Working data -
* * * * * * *
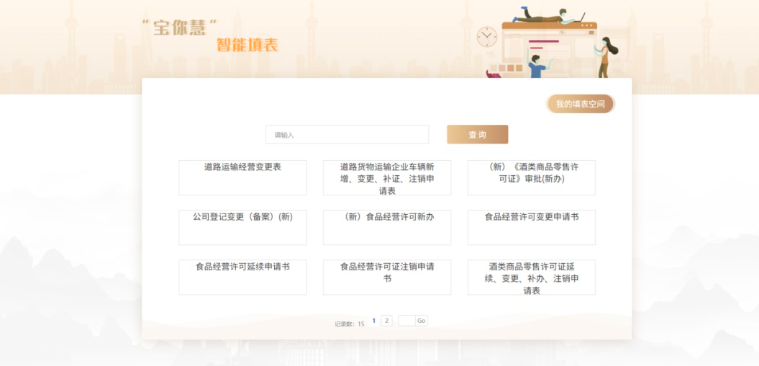Image resolution: width=759 pixels, height=366 pixels.
Task: Open 公司登记变更（备案）(新) form
Action: 243,228
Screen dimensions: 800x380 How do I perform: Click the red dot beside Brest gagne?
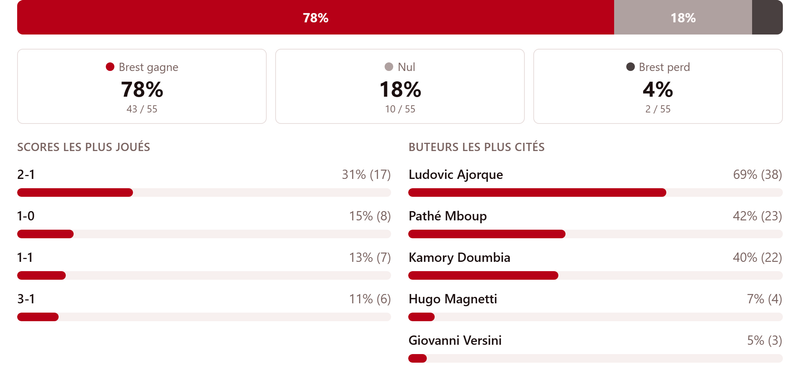click(110, 67)
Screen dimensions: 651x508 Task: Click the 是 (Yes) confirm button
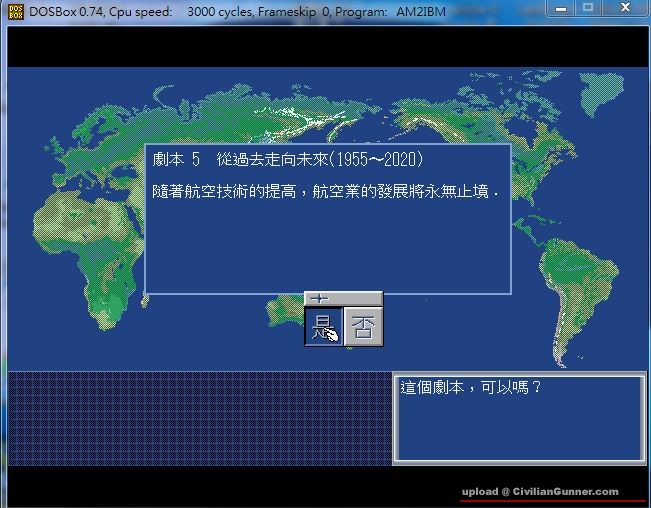(323, 327)
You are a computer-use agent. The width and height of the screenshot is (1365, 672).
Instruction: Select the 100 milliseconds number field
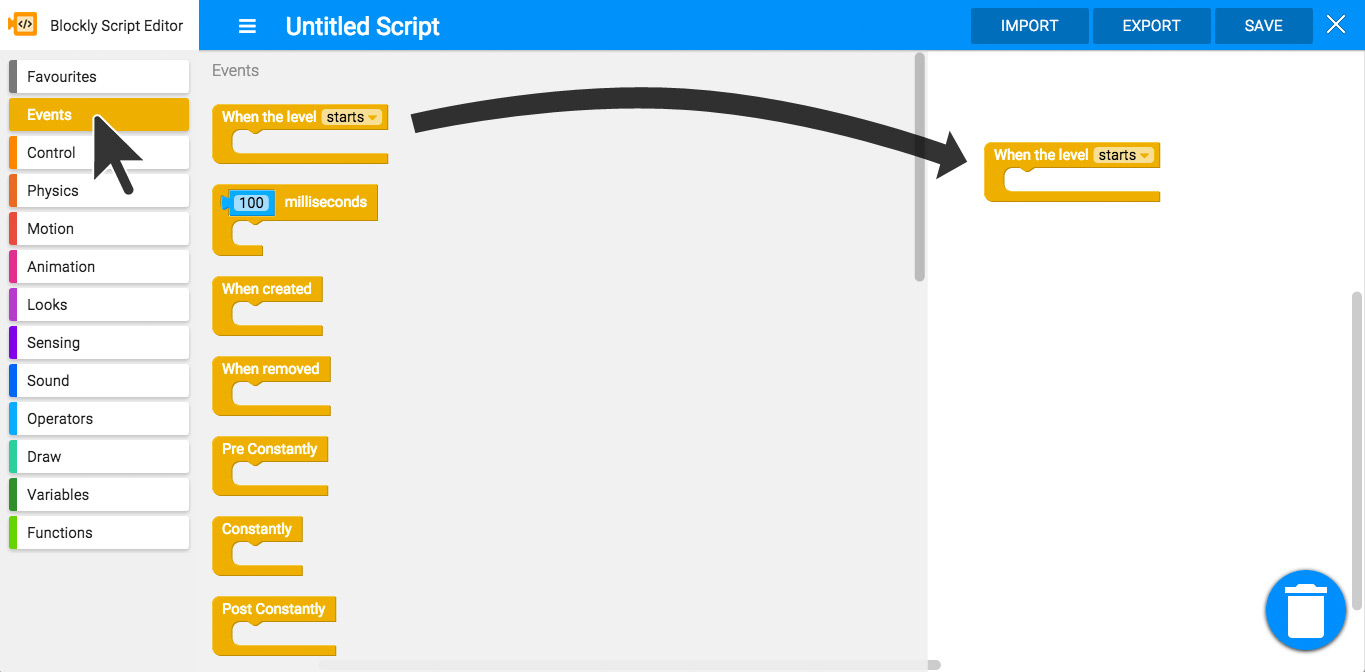click(x=250, y=202)
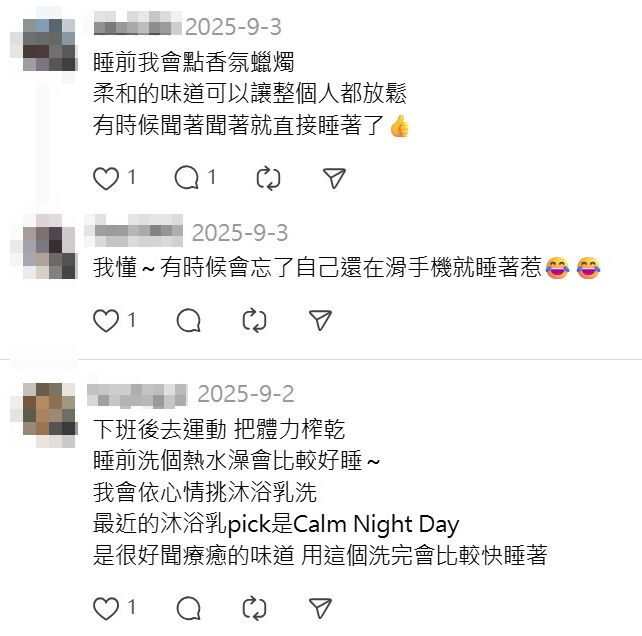Image resolution: width=642 pixels, height=636 pixels.
Task: Open the first 2025-9-3 timestamp
Action: pyautogui.click(x=233, y=27)
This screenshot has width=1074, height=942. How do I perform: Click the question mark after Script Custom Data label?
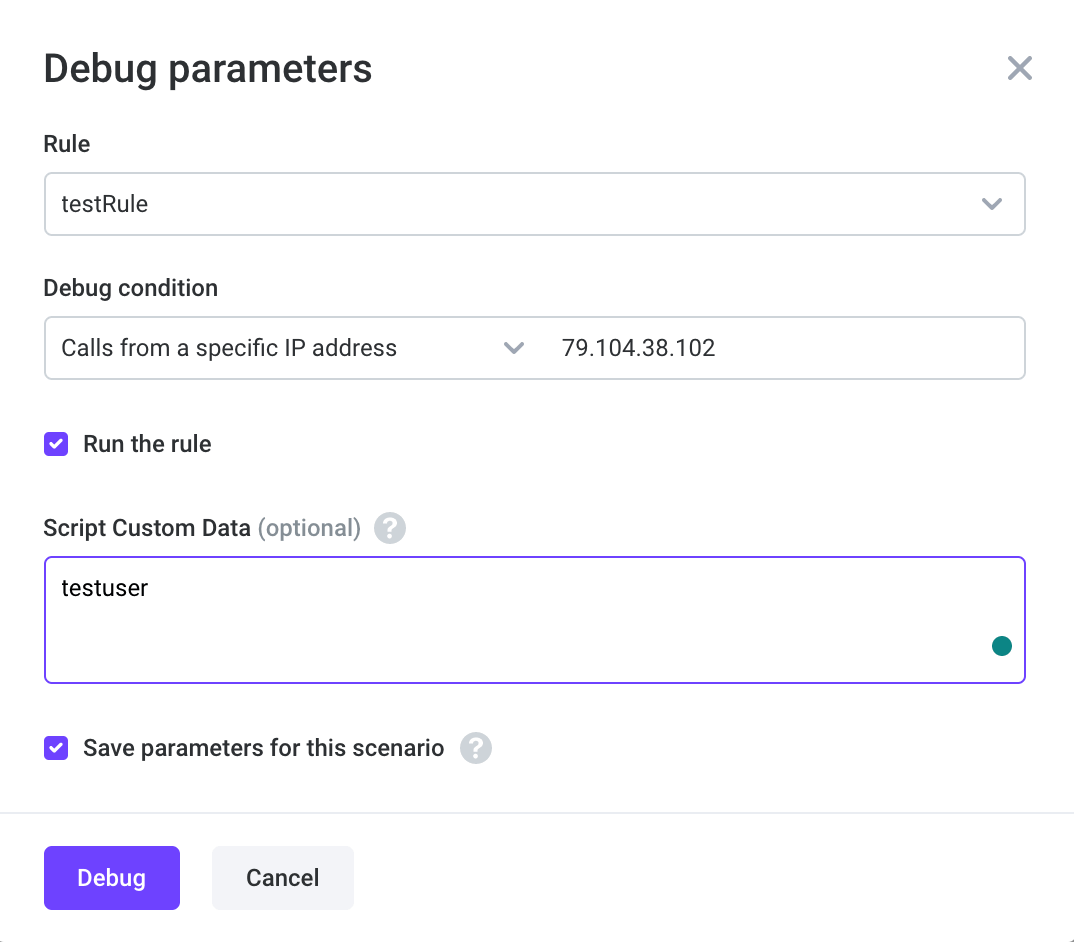[390, 528]
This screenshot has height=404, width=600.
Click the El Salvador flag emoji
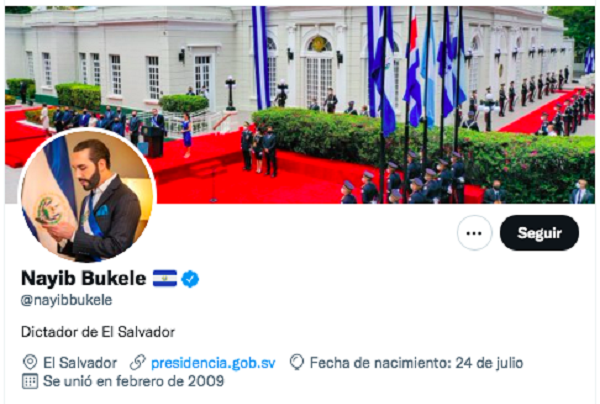[x=165, y=278]
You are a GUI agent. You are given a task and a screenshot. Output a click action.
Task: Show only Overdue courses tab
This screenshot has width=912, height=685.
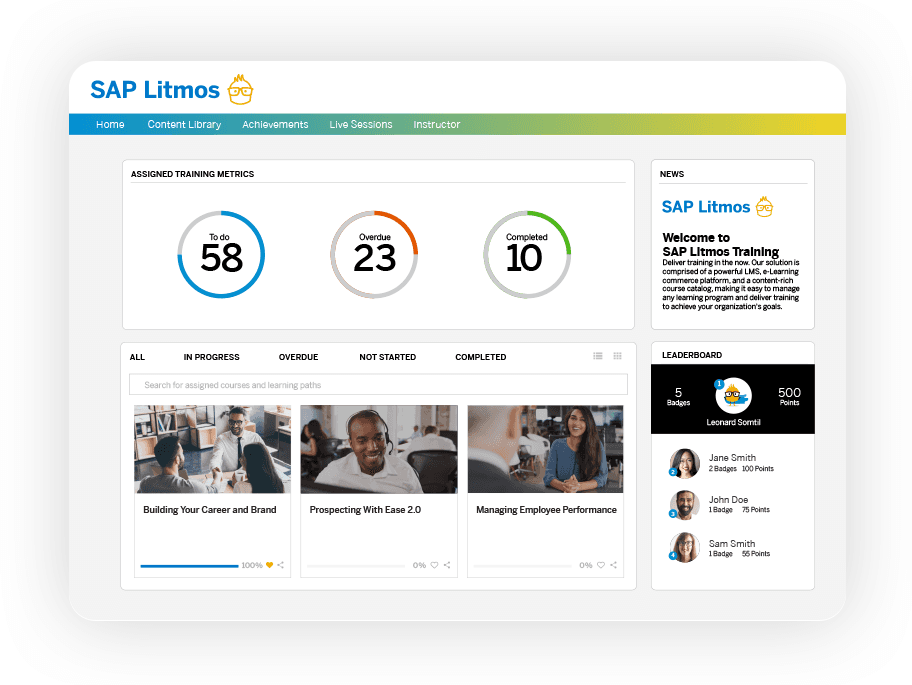pyautogui.click(x=298, y=357)
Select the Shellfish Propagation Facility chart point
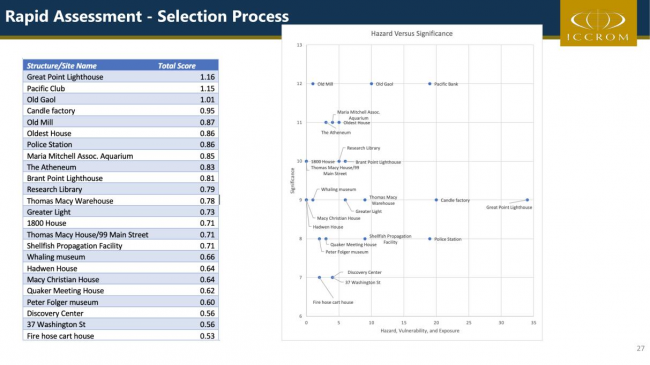 (x=365, y=239)
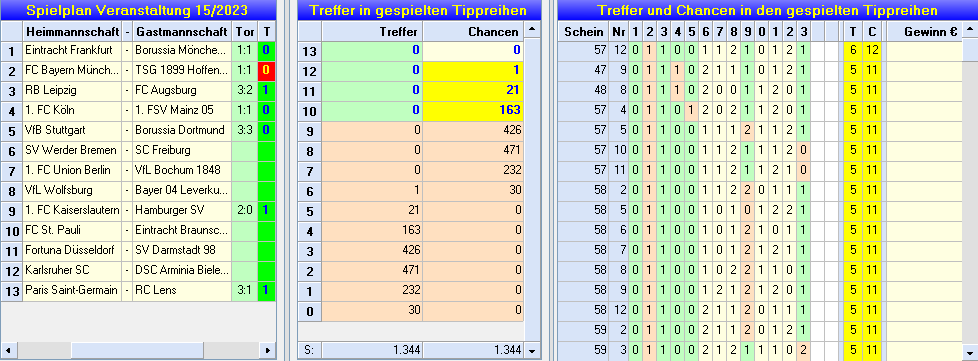The width and height of the screenshot is (978, 361).
Task: Click scroll-down arrow in Treffer table
Action: point(531,350)
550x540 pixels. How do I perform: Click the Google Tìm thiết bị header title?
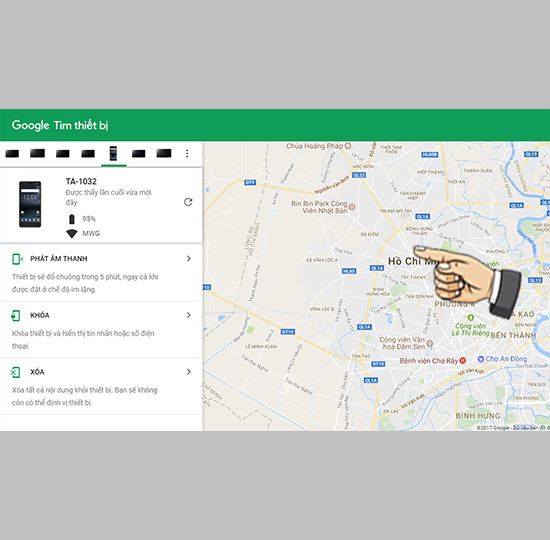pyautogui.click(x=60, y=125)
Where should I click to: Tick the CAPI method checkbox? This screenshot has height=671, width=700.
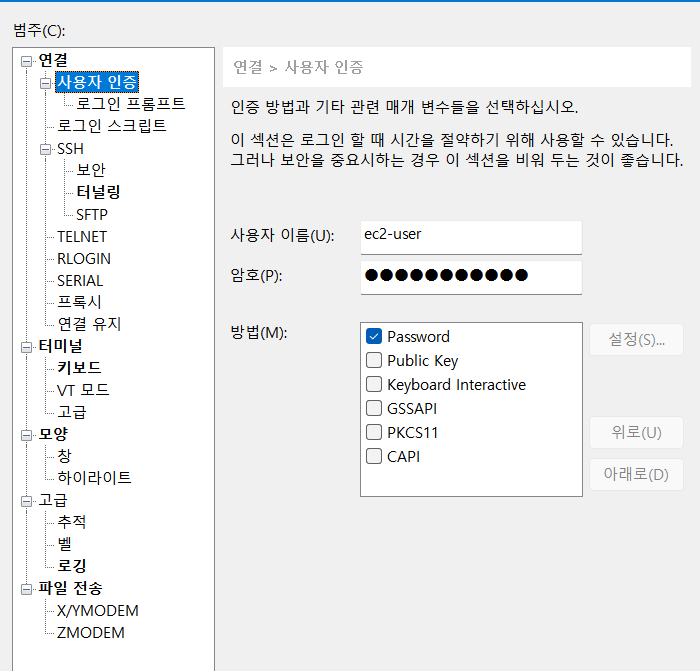coord(374,457)
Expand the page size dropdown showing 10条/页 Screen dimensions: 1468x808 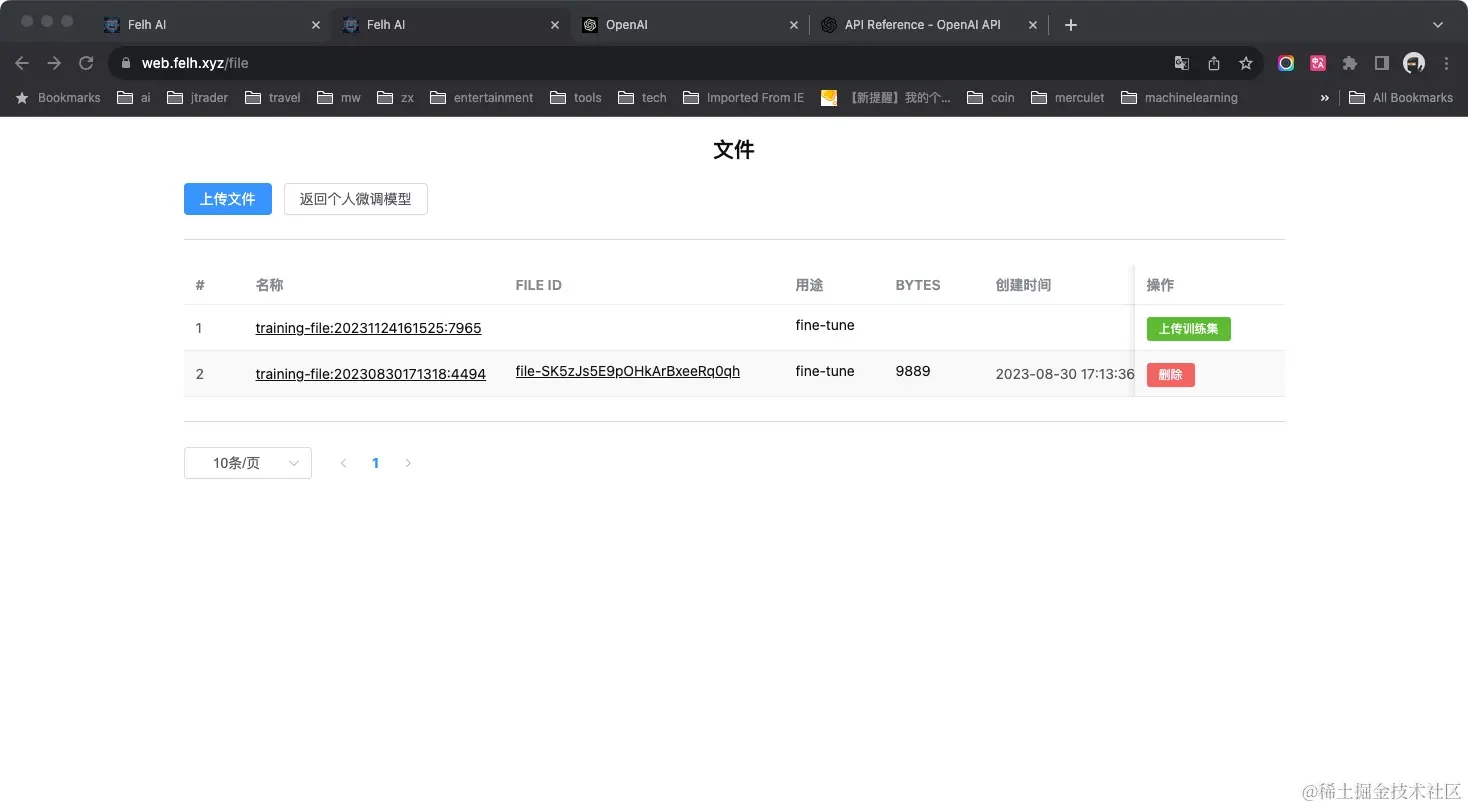pos(247,462)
* * * * * * *
Task description - Across the whole listing, show each line where the word "agent" occurs.

Task solution -
You are a computer-use agent. The width and height of the screenshot is (1365, 672).
You are a GUI agent. You are given a task and a screenshot. Output a click action.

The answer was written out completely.